No mesmo mês, novembro de 2021, em que a sua mulher, Maria de Jesus Rendeiro, foi detida, em Portugal, por suspeitas de descaminho das obras de arte, João Rendeiro, escondido na África do Sul, declarava: “Se a ideia de atacar a Maria é fazer-me regressar a Portugal, não terá qualquer êxito”. Numa entrevista, no dia 22 daquele mês, à CNN/Portugal, o banqueiro mostrava-se determinado em continuar em fuga: “Liberdade ou morte.”
Três semanas após a entrevista, João Rendeiro acabaria por ser detido pela polícia sul-africana (11 de dezembro 2021), depois de as autoridades portuguesas terem emitido um mandado de captura internacional para a prisão do antigo presidente do Banco Privado Português. Os seus últimos anos foram marcados por várias maratonas: a judicial, em Portugal, com vários processos que se arrastaram durante vários anos; a fuga, que se iniciou no início de dezembro; e o processo de extradição, que até esta sexta-feira continuava sem decisão nos tribunais sul-africanos.
Apesar das (más) condições da cadeia de Westville, onde foi colocado após a detenção, o antigo banqueiro preferiu contestar o pedido de extradição do que aceitar voluntariamente ser transferido para Portugal, onde à sua espera estava uma pena de cinco anos e oito meses de prisão por crimes de falsidade informática e falsificação de documento.
As audiências do processo de extradição foram as únicas oportunidades que Rendeiro desfrutou fora da cela da cadeia, local onde passava grande parte do tempo, evitando contactos com a restante população prisional de Westville. Em janeiro deste ano, aliás, a sua advogada sul-africana, June Marks, queixava-se, precisamente, das condições da cela, relatando que o banqueiro estava confinado a uma cela de 1,4 metros. E, numa carta enviada às Nações Unidas, alegou ainda falta de assistência médica, de alimentos e até de segurança.
Mesmo assim, João Rendeiro, que ia fazer 70 anos dentro de alguns dias, preferia manter-se na África do Sul. No final de uma das sessões de julgamento do processo de extradição, quando os jornalistas portugueses presentes na África do Sul lhe perguntaram se não preferia regressar ao seu País, o antigo banqueiro foi categórico: “Eu não vou regressar a Portugal.”
A fuga do banqueiro terminou, como seria de esperar, sem qualquer responsável. Há uma semana, o Conselho Superior da Magistratura decidiu arquivar um processo de averiguações, aberto para apurar responsabilidades dos vários juízes que intervieram nos processos e que, por ação ou omissão, terão permitido a fuga.

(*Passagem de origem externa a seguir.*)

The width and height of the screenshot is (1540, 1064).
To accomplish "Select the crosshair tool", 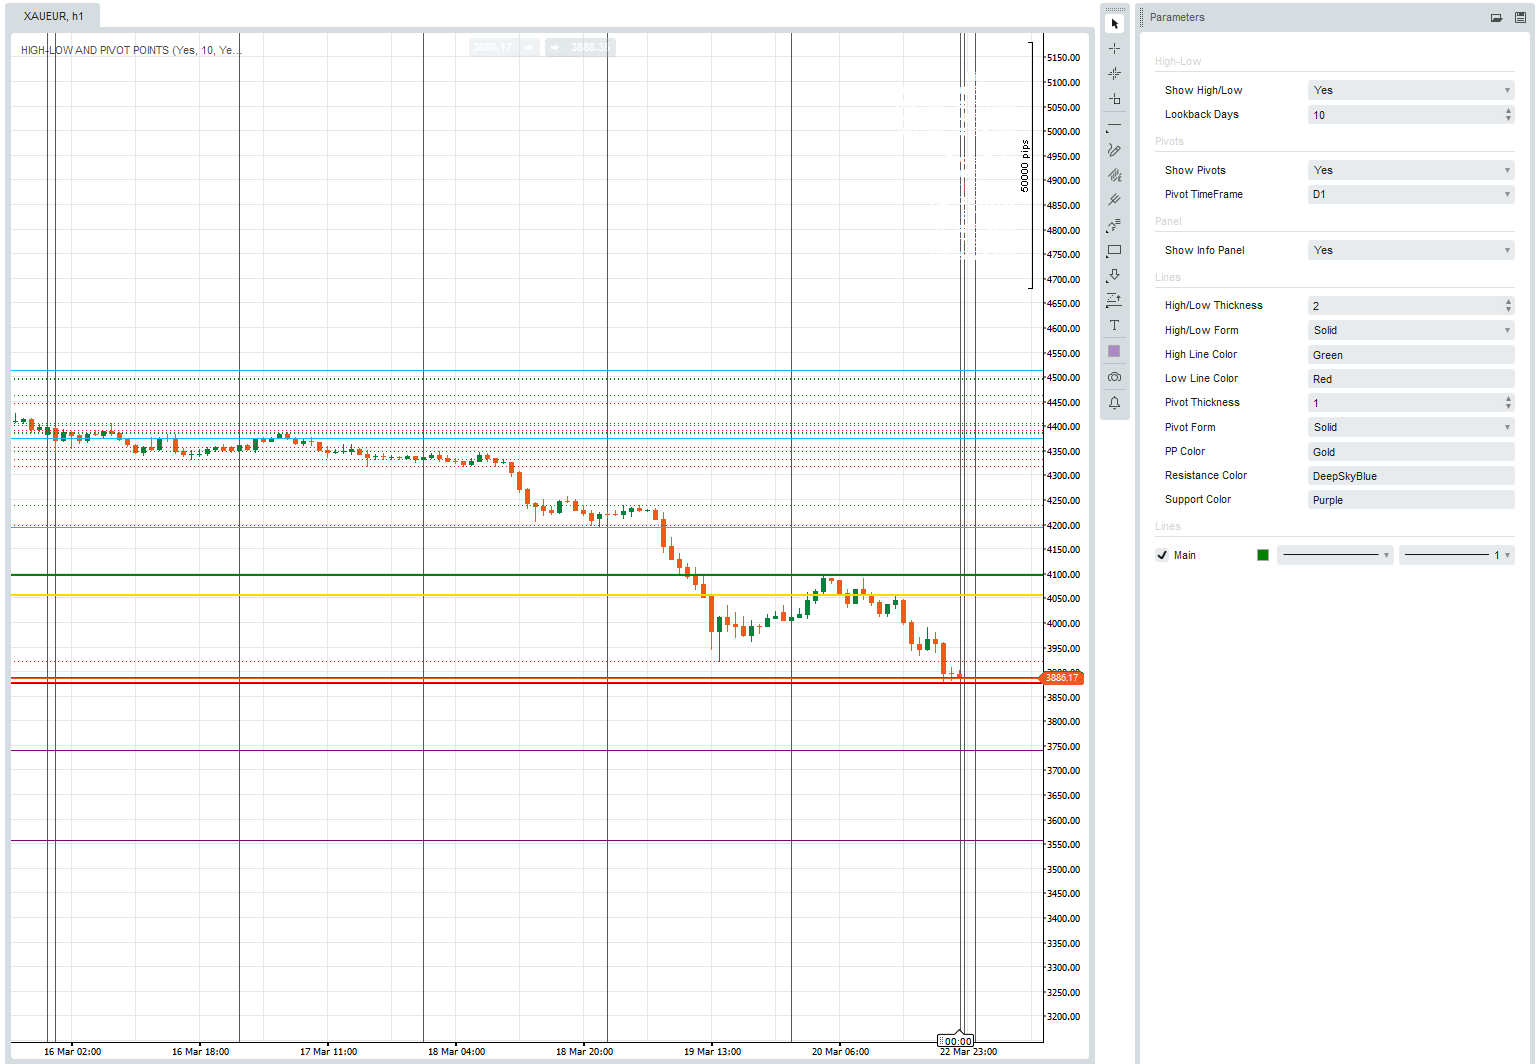I will [1114, 47].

A conclusão foi de que apenas houve má comunicação entre tribunais de primeira instância, Relação, Supremo e Constitucional.
África do Sul abre investigação
Esta sexta-feira, após ter sido conhecida a notícia da sua morte, June Marks disse à Agência Lusa que o antigo presidente do Banco Privado Português (BPP) foi encontrado enforcado na cadeia e que as autoridades estão a investigar as circunstâncias do que aconteceu. Numa nota enviada à Lusa, o Departamento de Serviços Penitenciários da África do Sul informa que “lançou urgentemente uma investigação para determinar a causa e as circunstâncias que levaram à sua morte”.
A advogada relatou ainda que, nas últimas semanas, notou uma mudança de comportamento de João Rendeiro na cadeia de alta segurança de Westville, em Durban, na África do Sul, dizendo que o seu cliente, apesar de “confiante e animado” numa decisão favorável que o mantivesse na África do Sul, estava com um comportamento “errático”.
O porta-voz dos serviços prisionais da África do Sul, Singabakho Nxumalo, explicou que o ex-banqueiro foi encontrado morto na cela onde estava detido “perto da meia-noite desta quinta-feira pelos guardas prisionais”. “O DCS lançou urgentemente uma investigação para determinar a causa e as circunstâncias que levaram à sua morte”, conclui a nota.
“Assim que tivermos os resultados da autópsia, serão anunciadas as causas da morte, a investigação continuará para determinar as causas da morte. Estamos também a investigar a hora em que se realizou a última ronda [às celas], a hora que foi visto na cela e quando é que foi constatada a morte”, explicou.
Segundo porta-voz, o corpo de João Rendeiro foi transportado para uma morgue fora da cadeia, em Durban, onde será submetido a uma autópsia para se averiguar as causas da sua morte. “Os nossos funcionários descobriram o corpo, alertando posteriormente os funcionários superiores sobre o incidente”, explicou à Lusa Nxumalo.